Identification of phase II metabolites of thiol-conjugated [6]-shogaol in mouse urine using high-performance liquid chromatography tandem mass spectrometry

Ginger is frequently consumed as a spice and has numerous medicinal properties. Extensive research has characterized the anti-inflammatory, antioxidant, and antitumor activities of ginger. Previously, we reported the mercapturic acid pathway as a major metabolic route of [6]-shogaol in mice and the thiol conjugates of [6]-shogaol existed in the glucuronidated and sulfated forms in mouse urine.
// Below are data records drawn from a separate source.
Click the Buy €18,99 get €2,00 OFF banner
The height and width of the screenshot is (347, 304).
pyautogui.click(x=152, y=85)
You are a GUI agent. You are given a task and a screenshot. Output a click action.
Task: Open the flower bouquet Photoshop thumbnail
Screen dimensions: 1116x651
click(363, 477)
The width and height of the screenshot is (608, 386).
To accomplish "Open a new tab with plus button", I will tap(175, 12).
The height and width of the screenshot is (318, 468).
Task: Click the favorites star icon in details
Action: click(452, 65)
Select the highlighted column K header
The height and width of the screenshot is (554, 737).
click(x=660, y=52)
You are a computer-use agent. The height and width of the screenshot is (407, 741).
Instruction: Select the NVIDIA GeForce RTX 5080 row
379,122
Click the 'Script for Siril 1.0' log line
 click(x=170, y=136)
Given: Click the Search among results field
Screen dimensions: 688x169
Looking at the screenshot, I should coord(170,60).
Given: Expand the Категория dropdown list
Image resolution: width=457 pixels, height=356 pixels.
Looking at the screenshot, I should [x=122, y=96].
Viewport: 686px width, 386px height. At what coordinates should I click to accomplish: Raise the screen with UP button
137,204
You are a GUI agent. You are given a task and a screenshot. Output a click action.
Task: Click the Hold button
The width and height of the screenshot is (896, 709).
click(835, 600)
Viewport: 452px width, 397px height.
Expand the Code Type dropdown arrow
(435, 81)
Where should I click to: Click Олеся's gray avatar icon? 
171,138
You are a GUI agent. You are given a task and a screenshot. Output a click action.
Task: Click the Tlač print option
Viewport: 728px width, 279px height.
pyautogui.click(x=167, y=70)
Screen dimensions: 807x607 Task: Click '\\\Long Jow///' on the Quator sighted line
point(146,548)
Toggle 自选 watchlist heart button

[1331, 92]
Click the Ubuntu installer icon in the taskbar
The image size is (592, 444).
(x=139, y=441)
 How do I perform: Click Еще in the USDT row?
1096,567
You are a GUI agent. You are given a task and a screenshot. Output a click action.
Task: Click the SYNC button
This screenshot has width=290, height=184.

However, their structures are still unknown. In the present study, we further investigated the phase II metabolism of thiol-conjugated [6]-shogaol in mouse urine, in which we identified sixteen phase II metabolites of thiol-conjugated [6]-shogaol: 5-cysteinyl-[6]-shogaol glucuronide (9), 5-N-acetylcysteinyl-[6]-shogaol glucuronide (10), 5-cysteinylglycinyl-[6]-shogaol glucuronide (11), 5-methylthio-[6]-shogaol glucuronide (12), 5-cysteinyl-M6 glucuronide (13 and 14), 5-cysteinyl-M6 sulfate (15 and 16), 5-N-acetylcysteinyl-M6 glucuronide (17 and 18), 5-cysteinylglycinyl-M6 glucuronide (19 and 20), 5-cysteinylglycinyl-M6 sulfate (21 and 22), and 5-methylthio-M6 glucuronide (23 and 24) using liquid chromatography/electrospray ionization tandem mass spectrometry. The structures of these metabolites were confirmed by analyzing their MSn (n = 1–4) spectra as well as comparing with the tandem mass spectra of authentic standards. To the best of our knowledge, this is the first report involving identification of phase II urinary metabolites of [6]-shogaol in mice.